● **Requirement**: Count the lines in the data below where the string "from" occurs, please, and give the number alone.

#### Data section

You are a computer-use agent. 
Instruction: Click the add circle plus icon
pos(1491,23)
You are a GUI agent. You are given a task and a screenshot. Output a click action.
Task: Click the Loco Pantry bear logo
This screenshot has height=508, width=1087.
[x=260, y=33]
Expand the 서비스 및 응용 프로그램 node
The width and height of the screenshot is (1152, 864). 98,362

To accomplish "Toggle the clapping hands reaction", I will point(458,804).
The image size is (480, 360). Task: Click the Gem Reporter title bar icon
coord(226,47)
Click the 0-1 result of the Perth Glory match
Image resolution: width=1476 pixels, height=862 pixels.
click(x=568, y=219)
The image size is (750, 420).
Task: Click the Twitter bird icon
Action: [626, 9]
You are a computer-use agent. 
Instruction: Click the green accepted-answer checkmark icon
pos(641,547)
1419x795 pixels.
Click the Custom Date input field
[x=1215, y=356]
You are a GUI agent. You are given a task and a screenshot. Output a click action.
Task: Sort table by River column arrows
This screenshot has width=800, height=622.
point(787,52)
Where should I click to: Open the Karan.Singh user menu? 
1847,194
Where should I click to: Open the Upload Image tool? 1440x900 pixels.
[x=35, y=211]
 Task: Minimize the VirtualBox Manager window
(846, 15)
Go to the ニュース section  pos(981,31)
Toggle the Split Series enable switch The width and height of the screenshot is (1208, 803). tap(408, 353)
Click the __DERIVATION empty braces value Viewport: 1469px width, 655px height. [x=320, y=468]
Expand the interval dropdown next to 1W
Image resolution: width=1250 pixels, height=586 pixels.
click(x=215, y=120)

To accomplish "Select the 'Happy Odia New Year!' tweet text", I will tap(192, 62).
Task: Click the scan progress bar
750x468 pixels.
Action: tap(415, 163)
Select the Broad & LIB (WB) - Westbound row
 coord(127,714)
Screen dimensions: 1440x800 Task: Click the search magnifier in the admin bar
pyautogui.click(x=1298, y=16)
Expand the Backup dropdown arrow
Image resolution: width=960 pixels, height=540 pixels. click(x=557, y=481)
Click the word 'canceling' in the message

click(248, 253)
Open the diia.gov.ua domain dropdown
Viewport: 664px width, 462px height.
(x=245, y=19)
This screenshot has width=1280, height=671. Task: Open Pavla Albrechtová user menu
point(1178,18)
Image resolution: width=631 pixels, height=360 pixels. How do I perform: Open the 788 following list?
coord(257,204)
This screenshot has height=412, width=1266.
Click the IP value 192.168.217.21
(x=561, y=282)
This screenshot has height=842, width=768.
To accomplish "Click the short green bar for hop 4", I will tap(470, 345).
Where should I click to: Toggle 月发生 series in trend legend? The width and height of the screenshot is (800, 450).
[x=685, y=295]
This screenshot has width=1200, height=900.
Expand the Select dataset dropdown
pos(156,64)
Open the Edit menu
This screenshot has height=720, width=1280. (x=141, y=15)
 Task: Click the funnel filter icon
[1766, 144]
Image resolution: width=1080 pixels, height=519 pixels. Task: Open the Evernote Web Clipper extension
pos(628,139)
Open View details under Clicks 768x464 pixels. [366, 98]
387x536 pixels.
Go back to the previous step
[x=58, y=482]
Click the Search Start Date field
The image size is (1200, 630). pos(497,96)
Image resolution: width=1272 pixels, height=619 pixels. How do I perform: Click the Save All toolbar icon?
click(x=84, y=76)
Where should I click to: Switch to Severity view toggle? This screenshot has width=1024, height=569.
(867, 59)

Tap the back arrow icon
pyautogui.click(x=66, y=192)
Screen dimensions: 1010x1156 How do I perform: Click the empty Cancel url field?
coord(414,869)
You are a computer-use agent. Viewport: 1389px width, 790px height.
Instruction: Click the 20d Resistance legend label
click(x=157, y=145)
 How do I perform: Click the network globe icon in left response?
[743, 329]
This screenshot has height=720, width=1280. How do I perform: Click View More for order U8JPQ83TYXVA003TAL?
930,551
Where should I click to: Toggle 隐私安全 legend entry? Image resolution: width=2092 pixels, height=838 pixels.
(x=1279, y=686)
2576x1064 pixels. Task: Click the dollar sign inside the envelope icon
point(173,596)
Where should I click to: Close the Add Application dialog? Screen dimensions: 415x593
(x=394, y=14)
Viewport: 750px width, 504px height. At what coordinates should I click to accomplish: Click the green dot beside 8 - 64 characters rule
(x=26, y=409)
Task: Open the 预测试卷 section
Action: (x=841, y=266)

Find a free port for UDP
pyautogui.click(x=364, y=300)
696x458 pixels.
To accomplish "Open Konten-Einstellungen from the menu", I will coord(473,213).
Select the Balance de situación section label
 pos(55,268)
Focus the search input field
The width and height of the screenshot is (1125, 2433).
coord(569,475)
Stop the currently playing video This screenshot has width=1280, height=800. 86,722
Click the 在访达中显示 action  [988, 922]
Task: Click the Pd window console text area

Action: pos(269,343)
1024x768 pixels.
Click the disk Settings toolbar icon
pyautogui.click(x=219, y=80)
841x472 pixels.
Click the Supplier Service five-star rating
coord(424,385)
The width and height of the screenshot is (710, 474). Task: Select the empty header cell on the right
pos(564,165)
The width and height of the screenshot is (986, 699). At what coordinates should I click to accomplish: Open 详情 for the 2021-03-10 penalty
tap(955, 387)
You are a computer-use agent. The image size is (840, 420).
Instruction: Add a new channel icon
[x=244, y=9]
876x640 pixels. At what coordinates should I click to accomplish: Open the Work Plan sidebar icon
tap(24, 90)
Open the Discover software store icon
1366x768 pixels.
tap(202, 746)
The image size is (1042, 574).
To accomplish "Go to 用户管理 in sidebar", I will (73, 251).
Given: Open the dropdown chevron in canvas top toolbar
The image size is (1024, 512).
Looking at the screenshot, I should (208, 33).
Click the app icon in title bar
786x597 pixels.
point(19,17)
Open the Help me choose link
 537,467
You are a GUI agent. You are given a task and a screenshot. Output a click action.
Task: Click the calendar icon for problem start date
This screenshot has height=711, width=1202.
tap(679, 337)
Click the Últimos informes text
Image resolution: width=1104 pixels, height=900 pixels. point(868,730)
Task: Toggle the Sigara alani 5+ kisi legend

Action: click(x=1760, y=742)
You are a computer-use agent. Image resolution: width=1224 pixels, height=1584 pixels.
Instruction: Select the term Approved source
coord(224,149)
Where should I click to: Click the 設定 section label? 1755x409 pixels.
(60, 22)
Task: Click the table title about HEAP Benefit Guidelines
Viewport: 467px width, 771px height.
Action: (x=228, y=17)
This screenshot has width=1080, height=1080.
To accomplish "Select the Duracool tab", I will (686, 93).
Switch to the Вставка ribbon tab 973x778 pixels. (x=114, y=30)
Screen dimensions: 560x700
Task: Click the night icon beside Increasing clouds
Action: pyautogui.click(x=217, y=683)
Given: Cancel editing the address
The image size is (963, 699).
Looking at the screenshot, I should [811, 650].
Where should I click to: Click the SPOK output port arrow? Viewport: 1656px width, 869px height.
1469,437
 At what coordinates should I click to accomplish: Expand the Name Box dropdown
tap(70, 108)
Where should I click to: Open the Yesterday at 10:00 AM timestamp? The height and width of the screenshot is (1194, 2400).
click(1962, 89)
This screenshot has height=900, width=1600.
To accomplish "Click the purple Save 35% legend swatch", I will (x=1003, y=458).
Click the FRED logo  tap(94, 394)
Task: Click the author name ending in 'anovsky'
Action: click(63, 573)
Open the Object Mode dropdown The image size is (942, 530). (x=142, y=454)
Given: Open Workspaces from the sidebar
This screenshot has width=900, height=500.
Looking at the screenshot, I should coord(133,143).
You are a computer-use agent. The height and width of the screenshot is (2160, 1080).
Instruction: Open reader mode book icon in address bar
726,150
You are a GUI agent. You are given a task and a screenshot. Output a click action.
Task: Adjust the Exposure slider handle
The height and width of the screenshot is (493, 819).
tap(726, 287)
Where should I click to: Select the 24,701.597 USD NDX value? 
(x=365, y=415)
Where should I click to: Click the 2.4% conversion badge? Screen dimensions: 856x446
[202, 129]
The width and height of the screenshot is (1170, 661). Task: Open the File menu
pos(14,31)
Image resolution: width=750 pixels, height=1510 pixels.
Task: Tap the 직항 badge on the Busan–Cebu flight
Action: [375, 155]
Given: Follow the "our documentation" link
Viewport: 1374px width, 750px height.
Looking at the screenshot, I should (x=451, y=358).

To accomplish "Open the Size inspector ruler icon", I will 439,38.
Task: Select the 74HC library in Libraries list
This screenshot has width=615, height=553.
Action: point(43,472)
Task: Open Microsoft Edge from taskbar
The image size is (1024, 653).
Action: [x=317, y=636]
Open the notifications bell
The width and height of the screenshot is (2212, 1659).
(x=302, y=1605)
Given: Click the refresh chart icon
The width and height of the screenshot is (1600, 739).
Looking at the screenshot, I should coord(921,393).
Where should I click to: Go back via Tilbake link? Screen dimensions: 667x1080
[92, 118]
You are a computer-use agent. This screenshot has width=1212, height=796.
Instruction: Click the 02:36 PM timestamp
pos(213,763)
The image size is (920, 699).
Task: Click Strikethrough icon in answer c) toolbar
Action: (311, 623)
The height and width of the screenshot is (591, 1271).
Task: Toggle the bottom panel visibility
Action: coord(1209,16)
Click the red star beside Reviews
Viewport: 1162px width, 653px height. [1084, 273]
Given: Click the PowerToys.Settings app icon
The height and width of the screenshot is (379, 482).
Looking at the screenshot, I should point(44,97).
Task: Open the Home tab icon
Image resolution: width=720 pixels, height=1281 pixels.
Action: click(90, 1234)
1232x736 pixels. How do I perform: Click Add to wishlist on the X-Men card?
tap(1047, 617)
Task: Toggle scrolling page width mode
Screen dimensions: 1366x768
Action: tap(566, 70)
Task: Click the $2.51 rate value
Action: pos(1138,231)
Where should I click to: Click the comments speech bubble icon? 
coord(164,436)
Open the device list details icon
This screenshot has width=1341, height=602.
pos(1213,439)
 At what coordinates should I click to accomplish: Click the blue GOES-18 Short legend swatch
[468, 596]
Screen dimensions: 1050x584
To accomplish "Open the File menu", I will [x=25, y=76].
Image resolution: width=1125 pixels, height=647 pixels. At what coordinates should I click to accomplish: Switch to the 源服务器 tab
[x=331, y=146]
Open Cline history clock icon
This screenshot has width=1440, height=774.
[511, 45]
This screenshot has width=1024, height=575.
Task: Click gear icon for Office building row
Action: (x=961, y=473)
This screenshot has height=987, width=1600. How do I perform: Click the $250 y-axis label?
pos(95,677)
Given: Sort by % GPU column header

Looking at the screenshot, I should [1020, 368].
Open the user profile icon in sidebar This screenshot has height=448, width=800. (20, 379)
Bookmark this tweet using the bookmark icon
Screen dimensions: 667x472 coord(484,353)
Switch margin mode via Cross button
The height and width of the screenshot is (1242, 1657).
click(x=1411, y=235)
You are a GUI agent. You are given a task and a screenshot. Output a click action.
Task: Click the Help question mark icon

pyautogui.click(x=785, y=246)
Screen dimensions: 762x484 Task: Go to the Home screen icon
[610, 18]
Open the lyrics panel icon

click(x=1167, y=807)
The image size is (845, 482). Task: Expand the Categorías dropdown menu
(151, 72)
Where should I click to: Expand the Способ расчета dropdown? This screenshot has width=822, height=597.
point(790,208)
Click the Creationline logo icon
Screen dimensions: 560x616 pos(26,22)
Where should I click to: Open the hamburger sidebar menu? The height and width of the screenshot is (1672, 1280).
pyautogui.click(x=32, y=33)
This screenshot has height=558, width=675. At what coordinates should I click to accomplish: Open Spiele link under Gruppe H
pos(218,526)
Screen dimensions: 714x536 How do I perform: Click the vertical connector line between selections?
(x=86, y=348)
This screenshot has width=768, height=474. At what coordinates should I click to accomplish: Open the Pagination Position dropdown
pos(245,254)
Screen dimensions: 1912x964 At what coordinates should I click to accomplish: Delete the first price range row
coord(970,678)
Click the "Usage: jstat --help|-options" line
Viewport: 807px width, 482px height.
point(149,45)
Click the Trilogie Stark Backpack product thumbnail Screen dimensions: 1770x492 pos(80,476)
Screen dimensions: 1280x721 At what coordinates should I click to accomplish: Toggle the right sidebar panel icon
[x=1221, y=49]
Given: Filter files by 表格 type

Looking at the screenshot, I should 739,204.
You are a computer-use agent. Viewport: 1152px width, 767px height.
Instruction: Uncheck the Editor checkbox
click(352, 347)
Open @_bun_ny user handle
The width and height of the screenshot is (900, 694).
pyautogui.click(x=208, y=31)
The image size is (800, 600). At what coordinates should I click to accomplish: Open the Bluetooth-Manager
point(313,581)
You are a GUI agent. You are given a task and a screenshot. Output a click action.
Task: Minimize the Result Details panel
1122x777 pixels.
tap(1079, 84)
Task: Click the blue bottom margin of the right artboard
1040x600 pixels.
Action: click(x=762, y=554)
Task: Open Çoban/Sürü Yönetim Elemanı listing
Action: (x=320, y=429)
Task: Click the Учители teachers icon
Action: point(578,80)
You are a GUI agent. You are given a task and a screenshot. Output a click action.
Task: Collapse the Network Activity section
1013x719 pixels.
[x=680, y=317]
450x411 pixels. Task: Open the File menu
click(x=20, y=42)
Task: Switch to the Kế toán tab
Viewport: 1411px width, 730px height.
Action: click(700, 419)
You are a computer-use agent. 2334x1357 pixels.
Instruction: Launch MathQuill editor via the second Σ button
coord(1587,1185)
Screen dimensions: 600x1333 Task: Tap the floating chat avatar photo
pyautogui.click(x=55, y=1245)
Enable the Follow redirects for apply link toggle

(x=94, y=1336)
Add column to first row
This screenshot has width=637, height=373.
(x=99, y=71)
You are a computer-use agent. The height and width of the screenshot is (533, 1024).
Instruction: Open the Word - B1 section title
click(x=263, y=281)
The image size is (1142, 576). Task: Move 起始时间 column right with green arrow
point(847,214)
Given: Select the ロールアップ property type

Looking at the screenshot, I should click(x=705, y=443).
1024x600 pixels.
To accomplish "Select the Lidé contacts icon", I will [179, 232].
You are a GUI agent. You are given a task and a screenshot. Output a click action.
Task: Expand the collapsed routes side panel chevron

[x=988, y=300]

########

● **Result**: 3